Bombardment by Azerbaijani forces

The bombardment of Martuni (Մարտունի բնակավայրի ռմբակոծություն) was the bombardment of the cities, towns, and villages in the Martuni Province of the self-proclaimed Republic of Artsakh, which is de jure a part of Azerbaijan. It was carried out by Azerbaijani Armed Forces during the Second Nagorno-Karabakh War. The city Martuni, along with the de facto capital Stepanakert, were badly damaged as a result of shelling. The shelling resulted in the deaths of five civilians. 1,203 buildings were damaged in the province as a result of the bombardment, according to Artsakh Urban Development Ministry. Victoria Gevorgyan, a resident of the Martuni Province of Nagorno-Karabakh, became the first child killed on the first day of the war.

== Background ==

The clashes were part of the Nagorno-Karabakh conflict over the disputed region of Nagorno-Karabakh with an ethnic Armenian majority. The region is a de jure part of Azerbaijan, but is mostly under the de facto control of the self-proclaimed Republic of Artsakh, which is supported by Armenia. Ethnic violence began in the late 1980s and exploded into a full war following the dissolution of the USSR in 1991. The war ended with a ceasefire in 1994, with the Republic of Artsakh controlling most of the Nagorno-Karabakh region, as well as the surrounding districts of Aghdam, Jabrayil, Fuzuli, Kalbajar, Qubadli, Lachin and Zangilan of Azerbaijan.

== Timeline ==

The shelling of Martuni began on 27 September 2020.

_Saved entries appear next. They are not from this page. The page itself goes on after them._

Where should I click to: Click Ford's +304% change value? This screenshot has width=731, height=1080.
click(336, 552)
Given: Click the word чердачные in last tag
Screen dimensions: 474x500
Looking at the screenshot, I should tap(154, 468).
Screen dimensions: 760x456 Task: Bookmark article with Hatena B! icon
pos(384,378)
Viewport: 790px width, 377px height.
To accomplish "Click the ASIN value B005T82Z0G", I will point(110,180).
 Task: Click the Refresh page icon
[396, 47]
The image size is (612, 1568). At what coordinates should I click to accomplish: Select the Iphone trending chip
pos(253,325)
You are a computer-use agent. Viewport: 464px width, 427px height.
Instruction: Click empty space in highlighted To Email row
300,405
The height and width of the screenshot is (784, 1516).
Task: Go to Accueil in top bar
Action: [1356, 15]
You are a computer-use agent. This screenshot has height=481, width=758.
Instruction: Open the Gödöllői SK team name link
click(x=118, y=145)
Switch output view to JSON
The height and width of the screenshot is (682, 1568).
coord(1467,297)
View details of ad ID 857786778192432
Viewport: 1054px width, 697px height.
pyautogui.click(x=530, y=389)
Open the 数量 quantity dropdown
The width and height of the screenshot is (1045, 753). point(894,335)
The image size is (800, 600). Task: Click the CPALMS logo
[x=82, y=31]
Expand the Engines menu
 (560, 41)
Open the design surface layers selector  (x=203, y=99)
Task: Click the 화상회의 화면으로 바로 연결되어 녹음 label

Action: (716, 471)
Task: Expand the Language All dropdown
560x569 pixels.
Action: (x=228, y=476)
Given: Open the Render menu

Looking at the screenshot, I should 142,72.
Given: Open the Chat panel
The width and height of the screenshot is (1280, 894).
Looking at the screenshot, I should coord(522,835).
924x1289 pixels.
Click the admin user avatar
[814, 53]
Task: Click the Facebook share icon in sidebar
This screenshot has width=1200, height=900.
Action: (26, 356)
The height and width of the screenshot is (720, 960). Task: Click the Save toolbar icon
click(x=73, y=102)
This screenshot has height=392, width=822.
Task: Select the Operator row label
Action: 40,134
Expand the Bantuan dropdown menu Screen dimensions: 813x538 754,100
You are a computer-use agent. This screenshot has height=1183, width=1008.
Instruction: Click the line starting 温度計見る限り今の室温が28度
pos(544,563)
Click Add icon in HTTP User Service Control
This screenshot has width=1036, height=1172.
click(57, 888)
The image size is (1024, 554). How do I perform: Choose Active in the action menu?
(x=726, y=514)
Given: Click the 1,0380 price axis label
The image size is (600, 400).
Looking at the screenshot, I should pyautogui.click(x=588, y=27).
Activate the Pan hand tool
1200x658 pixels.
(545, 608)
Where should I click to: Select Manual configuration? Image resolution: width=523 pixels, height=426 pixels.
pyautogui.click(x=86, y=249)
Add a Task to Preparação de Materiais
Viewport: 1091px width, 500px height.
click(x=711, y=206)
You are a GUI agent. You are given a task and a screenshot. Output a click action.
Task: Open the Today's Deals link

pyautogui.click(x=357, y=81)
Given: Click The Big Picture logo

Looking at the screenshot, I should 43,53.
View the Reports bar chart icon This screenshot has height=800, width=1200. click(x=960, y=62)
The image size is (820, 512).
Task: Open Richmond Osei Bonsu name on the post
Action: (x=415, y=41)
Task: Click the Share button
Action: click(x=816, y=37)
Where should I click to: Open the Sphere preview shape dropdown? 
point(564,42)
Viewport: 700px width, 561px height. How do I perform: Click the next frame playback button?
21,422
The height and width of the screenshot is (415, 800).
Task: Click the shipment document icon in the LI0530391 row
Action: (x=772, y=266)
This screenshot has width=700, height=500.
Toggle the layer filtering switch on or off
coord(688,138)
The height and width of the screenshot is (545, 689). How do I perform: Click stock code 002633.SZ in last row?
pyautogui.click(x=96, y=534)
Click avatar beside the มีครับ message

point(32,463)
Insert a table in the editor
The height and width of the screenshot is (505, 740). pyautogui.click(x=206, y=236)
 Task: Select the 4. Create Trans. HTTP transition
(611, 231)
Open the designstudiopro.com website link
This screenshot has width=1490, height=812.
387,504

On 1 October 2020, the town of Martuni in Nagorno-Karabakh was subjected to artillery fire and bombardment by the Azerbaijani Armed Forces. The town was also shelled by multiple rocket launcher TOS-1, which hit residential buildings.

== Casualties ==

According to Head of Martuni regional administration of the Republic of Artsakh Edik Avanesyan, as of the beginning of October, 5 residents were killed and 10 residents were wounded in the city of Martuni. Infrastructure was also destroyed. Residents of Martuni were forced to hide in shelters.

== Reactions ==
=== Amnesty International ===

Following the 2020 Nagorno-Karabakh ceasefire agreement, Amnesty International visited strike sites in Armenia, Azerbaijan and Nagorno-Karabakh.

=== Human Rights Watch ===
Human Rights Watch and Armenian authorities stated that at least nine medical facilities were damaged in Martuni and other districts of Nagorno-Karabakh during the conflict.